*** Begin section ***

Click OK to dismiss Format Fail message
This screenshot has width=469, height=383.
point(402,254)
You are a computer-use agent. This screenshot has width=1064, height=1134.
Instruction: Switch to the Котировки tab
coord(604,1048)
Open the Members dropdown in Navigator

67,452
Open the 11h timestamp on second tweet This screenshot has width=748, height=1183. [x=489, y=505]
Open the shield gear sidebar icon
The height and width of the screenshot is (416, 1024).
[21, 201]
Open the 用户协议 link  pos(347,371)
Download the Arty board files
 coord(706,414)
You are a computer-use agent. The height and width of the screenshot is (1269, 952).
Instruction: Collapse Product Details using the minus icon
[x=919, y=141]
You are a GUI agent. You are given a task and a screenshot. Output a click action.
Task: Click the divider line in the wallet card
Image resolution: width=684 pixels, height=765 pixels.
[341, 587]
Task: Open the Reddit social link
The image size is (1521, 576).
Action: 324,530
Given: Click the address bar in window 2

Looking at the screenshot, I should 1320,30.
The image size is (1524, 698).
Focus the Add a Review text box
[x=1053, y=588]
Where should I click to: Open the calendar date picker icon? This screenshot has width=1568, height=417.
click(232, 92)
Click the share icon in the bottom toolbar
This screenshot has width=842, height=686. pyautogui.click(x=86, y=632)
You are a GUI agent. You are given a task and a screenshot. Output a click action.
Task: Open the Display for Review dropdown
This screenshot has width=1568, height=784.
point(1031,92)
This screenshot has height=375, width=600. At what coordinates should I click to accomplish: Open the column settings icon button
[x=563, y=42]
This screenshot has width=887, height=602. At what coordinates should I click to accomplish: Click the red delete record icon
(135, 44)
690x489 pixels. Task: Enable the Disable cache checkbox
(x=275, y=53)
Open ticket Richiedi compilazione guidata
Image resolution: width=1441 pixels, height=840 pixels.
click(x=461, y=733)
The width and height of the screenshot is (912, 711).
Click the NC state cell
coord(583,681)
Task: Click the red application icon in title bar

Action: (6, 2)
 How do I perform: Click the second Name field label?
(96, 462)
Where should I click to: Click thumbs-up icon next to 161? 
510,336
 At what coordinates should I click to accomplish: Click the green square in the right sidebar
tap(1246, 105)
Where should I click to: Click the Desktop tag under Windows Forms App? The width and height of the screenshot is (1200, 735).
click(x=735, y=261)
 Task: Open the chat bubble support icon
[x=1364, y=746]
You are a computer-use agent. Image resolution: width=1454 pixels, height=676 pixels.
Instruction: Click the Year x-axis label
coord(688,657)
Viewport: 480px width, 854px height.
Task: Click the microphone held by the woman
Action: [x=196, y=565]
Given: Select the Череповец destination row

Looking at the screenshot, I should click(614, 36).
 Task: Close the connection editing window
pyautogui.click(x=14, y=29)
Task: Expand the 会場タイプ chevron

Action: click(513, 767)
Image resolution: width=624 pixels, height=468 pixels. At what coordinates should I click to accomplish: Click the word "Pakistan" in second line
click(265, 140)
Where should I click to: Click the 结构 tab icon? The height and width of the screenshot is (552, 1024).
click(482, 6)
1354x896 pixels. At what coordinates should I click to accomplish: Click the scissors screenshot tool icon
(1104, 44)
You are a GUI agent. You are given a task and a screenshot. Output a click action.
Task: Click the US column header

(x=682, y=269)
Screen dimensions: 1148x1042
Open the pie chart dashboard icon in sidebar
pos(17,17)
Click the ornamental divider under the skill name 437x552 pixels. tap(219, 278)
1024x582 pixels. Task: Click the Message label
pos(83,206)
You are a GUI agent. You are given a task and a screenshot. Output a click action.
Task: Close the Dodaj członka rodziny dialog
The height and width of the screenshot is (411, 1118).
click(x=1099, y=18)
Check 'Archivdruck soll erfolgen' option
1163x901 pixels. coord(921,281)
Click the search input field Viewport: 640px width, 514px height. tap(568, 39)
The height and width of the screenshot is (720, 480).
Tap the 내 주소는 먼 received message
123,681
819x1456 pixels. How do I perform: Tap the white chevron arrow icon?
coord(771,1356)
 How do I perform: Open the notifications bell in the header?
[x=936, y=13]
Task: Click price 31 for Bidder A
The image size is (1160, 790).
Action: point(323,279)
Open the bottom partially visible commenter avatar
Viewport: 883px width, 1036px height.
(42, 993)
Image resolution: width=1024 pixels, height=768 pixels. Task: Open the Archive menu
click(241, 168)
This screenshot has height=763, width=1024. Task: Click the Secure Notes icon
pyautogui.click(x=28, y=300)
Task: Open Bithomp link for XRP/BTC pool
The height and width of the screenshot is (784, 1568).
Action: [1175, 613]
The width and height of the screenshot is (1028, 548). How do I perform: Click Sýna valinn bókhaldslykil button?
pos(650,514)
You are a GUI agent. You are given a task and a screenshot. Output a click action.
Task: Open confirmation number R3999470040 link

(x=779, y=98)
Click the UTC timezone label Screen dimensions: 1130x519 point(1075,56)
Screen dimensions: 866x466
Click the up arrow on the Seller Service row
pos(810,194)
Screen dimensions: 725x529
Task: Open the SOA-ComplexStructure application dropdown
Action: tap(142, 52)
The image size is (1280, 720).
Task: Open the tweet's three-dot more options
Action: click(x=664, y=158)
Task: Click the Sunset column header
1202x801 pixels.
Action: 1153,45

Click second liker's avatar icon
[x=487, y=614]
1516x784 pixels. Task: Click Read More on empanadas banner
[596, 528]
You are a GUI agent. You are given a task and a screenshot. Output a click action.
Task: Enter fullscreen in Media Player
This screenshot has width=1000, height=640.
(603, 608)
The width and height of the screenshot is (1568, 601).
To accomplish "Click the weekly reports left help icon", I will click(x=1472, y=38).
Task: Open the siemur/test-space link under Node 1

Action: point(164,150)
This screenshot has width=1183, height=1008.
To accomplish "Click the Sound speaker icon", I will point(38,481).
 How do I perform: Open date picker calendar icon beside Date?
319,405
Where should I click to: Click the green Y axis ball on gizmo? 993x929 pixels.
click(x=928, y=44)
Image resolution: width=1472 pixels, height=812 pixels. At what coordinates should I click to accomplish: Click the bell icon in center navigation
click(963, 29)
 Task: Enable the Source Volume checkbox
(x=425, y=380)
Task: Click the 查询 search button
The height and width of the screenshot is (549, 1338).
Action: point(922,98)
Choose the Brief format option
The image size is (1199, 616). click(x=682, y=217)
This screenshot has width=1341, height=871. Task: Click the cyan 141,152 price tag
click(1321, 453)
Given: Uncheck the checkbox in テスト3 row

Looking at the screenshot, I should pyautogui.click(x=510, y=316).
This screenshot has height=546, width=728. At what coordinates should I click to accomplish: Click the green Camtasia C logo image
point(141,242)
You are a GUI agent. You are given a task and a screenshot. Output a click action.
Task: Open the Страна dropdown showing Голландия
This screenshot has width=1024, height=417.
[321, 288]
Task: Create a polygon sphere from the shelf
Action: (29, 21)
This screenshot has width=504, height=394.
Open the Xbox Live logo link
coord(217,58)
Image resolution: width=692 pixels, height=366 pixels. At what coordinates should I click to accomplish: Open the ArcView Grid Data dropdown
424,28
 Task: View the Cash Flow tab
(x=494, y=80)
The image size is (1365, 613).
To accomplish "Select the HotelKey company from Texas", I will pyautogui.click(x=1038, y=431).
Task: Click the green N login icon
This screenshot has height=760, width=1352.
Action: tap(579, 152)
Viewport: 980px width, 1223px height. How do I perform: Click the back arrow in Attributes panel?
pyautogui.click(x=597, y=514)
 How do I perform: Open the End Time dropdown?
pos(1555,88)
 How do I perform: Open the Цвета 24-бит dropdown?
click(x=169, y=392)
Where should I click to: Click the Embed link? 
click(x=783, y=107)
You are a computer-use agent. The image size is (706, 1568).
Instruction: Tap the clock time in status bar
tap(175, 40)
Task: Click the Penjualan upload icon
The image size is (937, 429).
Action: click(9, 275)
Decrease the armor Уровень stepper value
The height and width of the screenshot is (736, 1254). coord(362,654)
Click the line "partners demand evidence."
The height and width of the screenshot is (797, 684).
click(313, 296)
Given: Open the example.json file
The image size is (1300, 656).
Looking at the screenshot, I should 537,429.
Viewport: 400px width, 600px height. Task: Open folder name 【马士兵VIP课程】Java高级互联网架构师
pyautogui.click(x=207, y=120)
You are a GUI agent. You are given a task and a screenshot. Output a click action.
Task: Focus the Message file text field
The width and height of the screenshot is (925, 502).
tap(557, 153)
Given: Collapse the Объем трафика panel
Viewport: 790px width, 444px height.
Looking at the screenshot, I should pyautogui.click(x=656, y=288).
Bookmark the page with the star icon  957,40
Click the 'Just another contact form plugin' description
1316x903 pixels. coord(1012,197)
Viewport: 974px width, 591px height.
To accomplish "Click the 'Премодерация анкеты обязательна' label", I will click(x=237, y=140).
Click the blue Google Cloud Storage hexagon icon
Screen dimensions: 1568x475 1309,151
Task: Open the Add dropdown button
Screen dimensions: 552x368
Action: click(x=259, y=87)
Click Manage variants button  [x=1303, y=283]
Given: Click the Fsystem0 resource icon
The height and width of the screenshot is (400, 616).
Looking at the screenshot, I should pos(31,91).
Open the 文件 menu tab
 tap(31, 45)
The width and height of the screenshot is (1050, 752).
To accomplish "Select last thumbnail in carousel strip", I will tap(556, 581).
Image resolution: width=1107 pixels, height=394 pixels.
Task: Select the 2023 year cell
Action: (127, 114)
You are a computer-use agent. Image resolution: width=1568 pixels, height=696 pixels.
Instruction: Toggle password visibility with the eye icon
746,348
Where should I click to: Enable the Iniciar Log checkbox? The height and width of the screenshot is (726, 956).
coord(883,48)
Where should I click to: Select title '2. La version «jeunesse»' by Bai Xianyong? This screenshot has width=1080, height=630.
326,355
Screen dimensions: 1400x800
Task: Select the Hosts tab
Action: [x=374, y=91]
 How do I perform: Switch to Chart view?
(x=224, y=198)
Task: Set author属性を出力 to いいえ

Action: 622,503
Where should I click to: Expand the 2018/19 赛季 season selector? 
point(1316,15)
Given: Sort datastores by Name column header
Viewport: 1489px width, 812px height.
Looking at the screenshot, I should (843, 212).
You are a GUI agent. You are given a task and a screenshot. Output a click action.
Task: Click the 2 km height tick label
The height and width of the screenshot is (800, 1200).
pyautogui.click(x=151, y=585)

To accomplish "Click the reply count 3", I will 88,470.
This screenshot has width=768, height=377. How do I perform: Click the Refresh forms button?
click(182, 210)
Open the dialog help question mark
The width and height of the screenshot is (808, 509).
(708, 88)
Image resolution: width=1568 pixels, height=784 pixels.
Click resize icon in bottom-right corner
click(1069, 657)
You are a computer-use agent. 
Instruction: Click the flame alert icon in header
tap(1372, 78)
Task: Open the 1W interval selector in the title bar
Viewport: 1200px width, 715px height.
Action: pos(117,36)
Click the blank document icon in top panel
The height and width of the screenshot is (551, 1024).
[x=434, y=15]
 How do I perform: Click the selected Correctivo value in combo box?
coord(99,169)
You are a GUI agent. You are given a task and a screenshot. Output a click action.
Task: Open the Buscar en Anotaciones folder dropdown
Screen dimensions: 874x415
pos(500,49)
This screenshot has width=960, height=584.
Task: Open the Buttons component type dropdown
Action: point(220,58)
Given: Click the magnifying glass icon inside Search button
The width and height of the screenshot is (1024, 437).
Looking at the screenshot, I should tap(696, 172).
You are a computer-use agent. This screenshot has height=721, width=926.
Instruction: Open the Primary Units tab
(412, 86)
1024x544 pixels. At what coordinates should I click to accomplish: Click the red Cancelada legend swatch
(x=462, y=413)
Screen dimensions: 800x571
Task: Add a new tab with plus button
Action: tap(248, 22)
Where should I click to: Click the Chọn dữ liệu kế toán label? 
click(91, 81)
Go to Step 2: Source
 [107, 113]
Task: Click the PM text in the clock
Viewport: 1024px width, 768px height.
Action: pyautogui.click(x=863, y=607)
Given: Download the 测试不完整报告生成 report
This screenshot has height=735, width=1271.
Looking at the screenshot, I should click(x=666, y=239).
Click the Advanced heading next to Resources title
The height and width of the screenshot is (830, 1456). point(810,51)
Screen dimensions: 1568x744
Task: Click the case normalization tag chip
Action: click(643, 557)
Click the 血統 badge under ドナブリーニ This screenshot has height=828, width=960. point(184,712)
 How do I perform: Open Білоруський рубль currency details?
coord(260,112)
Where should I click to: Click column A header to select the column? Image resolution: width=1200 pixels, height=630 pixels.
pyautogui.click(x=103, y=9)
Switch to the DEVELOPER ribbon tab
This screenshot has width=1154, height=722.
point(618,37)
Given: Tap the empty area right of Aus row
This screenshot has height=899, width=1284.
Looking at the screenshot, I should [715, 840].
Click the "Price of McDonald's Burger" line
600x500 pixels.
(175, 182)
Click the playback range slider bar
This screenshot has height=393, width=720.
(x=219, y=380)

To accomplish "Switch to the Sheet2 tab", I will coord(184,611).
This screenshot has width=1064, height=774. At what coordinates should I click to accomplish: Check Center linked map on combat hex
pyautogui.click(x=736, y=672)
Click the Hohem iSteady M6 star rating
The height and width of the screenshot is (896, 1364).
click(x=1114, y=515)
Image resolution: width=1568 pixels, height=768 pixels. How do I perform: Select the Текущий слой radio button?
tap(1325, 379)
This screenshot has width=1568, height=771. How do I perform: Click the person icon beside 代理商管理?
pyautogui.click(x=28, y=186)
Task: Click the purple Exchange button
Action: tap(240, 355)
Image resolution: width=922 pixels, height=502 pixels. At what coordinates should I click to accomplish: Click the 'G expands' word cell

*** End section ***

* [Directions]
Working through the records, find each line containing the word "dialog" and copy it.

* [Solution to this exercise]
Task: Close the Dodaj członka rodziny dialog
Open the dialog help question mark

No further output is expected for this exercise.